If I can do this then and maintain my job I should be able to close the year out with $400k net worth. This would be a very exciting achievement for this year, as I’d still be on target to hit $500k prior to 35 (2018.)

November Networth Check-In and Retirement Update

Now that I am “in between incomes,” so to speak, I am re-focusing my objectives for total assets this year, and beginning planning for 2016 based on my potential earnings at my new opportunities.

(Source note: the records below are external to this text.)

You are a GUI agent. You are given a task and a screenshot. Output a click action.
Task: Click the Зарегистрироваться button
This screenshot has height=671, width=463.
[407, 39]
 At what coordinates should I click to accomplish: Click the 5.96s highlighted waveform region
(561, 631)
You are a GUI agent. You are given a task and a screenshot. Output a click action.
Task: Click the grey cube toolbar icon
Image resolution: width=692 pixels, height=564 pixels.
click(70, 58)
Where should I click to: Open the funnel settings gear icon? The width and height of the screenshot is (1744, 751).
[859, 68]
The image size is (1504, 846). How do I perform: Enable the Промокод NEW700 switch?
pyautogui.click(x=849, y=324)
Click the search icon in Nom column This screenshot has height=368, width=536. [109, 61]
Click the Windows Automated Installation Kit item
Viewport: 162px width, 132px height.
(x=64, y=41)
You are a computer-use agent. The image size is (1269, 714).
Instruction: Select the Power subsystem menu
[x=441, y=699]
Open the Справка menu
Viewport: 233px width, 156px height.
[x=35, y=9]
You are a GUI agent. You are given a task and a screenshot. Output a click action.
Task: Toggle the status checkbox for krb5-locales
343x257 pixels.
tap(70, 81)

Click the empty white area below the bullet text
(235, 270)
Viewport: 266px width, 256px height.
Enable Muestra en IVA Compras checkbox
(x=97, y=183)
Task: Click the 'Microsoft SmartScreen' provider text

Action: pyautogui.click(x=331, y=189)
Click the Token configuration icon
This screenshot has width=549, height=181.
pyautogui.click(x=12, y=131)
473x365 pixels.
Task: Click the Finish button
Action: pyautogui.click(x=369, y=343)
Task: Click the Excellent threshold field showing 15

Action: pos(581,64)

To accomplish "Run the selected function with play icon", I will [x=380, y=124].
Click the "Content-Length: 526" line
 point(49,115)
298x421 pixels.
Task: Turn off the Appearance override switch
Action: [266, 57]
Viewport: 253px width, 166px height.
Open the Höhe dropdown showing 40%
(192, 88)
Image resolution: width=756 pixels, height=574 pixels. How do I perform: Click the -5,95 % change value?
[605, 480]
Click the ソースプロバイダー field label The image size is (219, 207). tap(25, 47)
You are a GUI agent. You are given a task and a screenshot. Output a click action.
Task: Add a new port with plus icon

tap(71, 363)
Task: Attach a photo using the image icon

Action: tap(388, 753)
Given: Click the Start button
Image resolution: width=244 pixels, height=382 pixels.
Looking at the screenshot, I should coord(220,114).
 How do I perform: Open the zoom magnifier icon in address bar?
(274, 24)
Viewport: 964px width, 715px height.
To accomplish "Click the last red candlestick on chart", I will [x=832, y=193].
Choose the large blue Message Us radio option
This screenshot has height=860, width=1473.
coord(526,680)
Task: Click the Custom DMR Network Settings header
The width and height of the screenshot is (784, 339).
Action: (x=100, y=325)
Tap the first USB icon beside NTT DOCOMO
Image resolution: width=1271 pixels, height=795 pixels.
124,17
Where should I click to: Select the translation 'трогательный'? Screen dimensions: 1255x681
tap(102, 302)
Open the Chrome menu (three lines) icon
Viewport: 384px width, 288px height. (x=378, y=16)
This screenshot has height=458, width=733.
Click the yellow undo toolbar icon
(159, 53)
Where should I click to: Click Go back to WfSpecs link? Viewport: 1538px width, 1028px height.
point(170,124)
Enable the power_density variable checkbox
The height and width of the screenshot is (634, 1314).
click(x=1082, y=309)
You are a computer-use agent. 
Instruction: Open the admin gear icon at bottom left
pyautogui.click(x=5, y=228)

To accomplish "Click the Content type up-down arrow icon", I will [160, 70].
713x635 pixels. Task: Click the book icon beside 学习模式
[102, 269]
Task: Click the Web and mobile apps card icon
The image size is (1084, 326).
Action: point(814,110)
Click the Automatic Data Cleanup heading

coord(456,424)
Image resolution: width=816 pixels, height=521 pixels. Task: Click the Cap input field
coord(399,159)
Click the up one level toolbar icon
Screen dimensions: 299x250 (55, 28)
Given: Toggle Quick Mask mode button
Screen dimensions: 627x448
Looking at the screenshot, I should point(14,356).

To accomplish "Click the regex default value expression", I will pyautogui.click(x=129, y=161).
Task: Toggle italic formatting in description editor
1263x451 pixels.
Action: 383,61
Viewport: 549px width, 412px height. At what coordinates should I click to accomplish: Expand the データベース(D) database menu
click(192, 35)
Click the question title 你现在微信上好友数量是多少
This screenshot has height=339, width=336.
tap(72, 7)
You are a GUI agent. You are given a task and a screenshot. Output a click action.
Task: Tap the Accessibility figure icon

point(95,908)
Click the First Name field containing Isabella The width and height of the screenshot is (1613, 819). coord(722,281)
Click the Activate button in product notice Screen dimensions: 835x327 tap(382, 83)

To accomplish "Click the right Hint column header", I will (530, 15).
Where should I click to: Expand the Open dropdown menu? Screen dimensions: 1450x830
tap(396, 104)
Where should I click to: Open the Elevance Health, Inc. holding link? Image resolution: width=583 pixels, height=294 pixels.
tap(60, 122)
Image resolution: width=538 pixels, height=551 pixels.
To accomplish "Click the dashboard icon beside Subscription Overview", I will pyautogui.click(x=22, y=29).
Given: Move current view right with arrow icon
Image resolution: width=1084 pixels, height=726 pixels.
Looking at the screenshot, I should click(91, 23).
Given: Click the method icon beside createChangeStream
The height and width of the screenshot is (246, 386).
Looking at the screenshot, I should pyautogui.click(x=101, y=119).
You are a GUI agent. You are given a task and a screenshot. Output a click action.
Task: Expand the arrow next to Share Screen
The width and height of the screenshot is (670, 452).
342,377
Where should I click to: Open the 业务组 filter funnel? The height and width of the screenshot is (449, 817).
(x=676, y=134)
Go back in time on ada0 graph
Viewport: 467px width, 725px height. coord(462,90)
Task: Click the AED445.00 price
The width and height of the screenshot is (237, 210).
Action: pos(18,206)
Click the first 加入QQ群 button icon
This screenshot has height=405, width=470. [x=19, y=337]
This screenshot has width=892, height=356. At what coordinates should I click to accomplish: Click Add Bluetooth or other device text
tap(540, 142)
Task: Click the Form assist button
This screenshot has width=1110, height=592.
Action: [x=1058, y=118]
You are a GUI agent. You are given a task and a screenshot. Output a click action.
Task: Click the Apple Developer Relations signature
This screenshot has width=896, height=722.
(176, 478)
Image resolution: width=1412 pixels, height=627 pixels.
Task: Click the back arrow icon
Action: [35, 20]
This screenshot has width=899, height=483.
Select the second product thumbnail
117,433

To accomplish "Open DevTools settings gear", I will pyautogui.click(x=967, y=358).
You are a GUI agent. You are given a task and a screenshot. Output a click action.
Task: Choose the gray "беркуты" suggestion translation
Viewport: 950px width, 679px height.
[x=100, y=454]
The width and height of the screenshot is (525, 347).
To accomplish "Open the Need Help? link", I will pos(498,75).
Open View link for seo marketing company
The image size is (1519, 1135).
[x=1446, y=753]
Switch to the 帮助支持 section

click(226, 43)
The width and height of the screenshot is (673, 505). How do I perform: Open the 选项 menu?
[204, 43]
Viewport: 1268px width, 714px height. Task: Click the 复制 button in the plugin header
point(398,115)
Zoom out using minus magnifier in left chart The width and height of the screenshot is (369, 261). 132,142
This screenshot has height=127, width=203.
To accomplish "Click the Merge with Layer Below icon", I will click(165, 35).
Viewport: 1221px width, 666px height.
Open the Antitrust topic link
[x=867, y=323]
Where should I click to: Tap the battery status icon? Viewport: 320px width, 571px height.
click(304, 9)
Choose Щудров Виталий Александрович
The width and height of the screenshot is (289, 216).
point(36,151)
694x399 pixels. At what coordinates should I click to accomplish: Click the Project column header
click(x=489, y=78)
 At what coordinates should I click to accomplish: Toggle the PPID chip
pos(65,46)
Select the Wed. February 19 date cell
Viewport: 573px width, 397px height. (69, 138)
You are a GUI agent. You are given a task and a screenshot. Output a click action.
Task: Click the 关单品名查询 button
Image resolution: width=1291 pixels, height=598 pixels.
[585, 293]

As a reminder, my goal was to close out 2015 with $400,000 in net worth. That figure was always a stretch, but it isn’t going to happen this year. My new goal is to wrap up the year with at least $350,000 in net worth, which is about a 15% increase in my nest egg – not bad but not great either. My goal is to give birth to my first child in the summer of 2017, when I’m about to turn 34 (yikes.) That means getting pregnant in the fall of 2016 or soon after would be ideal. That means that I still want to aim for $500k in net worth by the time I have my first kid (let’s call that July of 2017.) This is about 19 months to increase my net worth by $150k.

Let’s start with where I am today — according to www.networthIQ.com my current net worth is $380,783. I will subtract my car ($8000) and stock options that will soon be worth nothing from that ($16,000) to what is my “actual” net worth — so about $356k. I’m also losing money now since unemployment doesn’t cover my monthly expenditures, so assuming the stock market does decently this month and I land a new job for December start (which is looking quite likely) I should be able to close out the year about $350k. A reminder, in January of 2009 I had about $5k to my name (see graph below.)

november net worth

In order to hit my goal of saving $150k in 18 months (assuming ending 2015 with $350k), I need to “save” $8333 per month. How is THAT going to happen?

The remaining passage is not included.